The vast majority of presidential appointees are confirmed routinely by the Senate. A regularized process facilitates quick action on thousands of government positions. The process also allows for lengthy scrutiny of candidates when necessary. Each year, a few hundred nominees to high-level positions are subject to Senate investigations and public hearings.
Committees play the central role in the process through investigations and hearings. Senate Rule XXXI provides that nominations shall be referred to appropriate committees "unless otherwise ordered." The Senate rule concerning committee jurisdictions (Rule XXV) broadly defines issue areas for committees, and the same jurisdictional statements generally apply to nominations as well as legislation. A committee often gathers and reviews information about a nominee either before or instead of a formal hearing.
A committee considering a nomination has four options. It can report the nomination to the Senate favorably, unfavorably, or without recommendation, or it can choose to take no action at all. It is more common for a committee to fail to take action on a nomination than to reject a nominee outright.
The Senate handles executive business, which includes both nominations and treaties, separately from its legislative business. All nominations reported from committee are listed on the Executive Calendar, a separate document from the Calendar of Business, which lists pending bills and resolutions. Generally speaking, the majority leader schedules floor consideration of nominations on the calendar. Nominations are considered in "executive session," a parliamentary form of the Senate in session that has its own journal and, to some extent, its own rules of procedure.

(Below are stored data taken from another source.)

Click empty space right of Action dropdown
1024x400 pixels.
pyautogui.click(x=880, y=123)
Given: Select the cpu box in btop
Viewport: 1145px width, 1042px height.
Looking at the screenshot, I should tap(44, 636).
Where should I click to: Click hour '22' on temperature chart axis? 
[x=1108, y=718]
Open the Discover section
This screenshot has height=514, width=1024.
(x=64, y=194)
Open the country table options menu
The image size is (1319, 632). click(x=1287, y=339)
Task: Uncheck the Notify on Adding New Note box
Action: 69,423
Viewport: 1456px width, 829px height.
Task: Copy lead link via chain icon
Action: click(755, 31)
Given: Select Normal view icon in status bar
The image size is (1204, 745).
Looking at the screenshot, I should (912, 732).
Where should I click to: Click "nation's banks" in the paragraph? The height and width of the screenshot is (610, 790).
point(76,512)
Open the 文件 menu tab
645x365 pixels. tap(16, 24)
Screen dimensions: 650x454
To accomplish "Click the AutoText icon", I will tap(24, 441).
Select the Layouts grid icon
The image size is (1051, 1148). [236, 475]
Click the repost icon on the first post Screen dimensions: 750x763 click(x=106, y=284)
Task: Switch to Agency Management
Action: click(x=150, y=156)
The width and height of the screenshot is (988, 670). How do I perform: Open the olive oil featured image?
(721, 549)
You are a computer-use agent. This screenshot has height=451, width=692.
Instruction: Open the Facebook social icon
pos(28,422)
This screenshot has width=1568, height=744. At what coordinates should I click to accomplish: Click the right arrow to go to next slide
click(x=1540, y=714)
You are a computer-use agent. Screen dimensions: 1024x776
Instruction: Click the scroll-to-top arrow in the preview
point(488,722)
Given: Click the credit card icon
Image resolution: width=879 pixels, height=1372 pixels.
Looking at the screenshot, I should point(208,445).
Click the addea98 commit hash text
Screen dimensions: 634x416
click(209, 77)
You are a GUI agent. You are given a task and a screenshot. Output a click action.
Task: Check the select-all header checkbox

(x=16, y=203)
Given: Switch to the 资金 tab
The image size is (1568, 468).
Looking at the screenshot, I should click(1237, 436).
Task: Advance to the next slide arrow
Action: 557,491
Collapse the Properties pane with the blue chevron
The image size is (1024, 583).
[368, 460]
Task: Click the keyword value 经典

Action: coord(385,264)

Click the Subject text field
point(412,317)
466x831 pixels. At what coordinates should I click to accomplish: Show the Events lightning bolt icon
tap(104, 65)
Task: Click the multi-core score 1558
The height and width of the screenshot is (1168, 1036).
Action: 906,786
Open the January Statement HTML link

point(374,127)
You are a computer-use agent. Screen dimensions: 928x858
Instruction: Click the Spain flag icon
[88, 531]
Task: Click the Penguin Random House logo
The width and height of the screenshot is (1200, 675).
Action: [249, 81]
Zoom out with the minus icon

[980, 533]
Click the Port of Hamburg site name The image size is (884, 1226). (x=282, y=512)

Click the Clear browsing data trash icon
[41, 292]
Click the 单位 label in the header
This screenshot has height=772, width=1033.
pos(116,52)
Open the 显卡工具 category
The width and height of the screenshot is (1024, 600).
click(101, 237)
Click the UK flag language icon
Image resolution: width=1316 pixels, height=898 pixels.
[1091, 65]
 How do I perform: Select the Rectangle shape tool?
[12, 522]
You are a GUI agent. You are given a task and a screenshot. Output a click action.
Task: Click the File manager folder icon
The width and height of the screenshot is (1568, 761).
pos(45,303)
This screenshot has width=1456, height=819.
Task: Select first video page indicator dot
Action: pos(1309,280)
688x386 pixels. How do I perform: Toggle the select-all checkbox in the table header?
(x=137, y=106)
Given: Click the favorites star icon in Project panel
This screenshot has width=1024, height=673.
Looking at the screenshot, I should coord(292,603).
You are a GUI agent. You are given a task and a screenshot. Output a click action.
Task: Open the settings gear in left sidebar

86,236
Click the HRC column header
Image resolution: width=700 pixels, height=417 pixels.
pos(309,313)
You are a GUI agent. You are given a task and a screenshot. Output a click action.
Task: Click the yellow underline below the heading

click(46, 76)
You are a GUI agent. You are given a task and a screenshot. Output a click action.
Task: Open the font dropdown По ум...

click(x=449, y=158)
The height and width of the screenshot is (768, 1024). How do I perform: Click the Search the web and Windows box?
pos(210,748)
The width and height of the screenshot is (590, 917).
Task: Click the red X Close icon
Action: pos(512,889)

The question before the Senate when a nomination is called up is "will the Senate advise and consent to this nomination?" Only a majority of Senators present and voting, a quorum being present, is required to approve a nomination. Because nominations are vulnerable to filibusters, however, stronger support may be necessary. Cloture may be invoked to bring debate on a nomination to a close.
Nominations that are pending when the Senate adjourns or recesses for more than 30 days are returned to the President unless the Senate, by unanimous consent, waives the rule requiring their return (Senate Rule XXXI, clause 6). If a nomination is returned, and the President still wants a nominee considered, he must submit a new nomination to the Senate.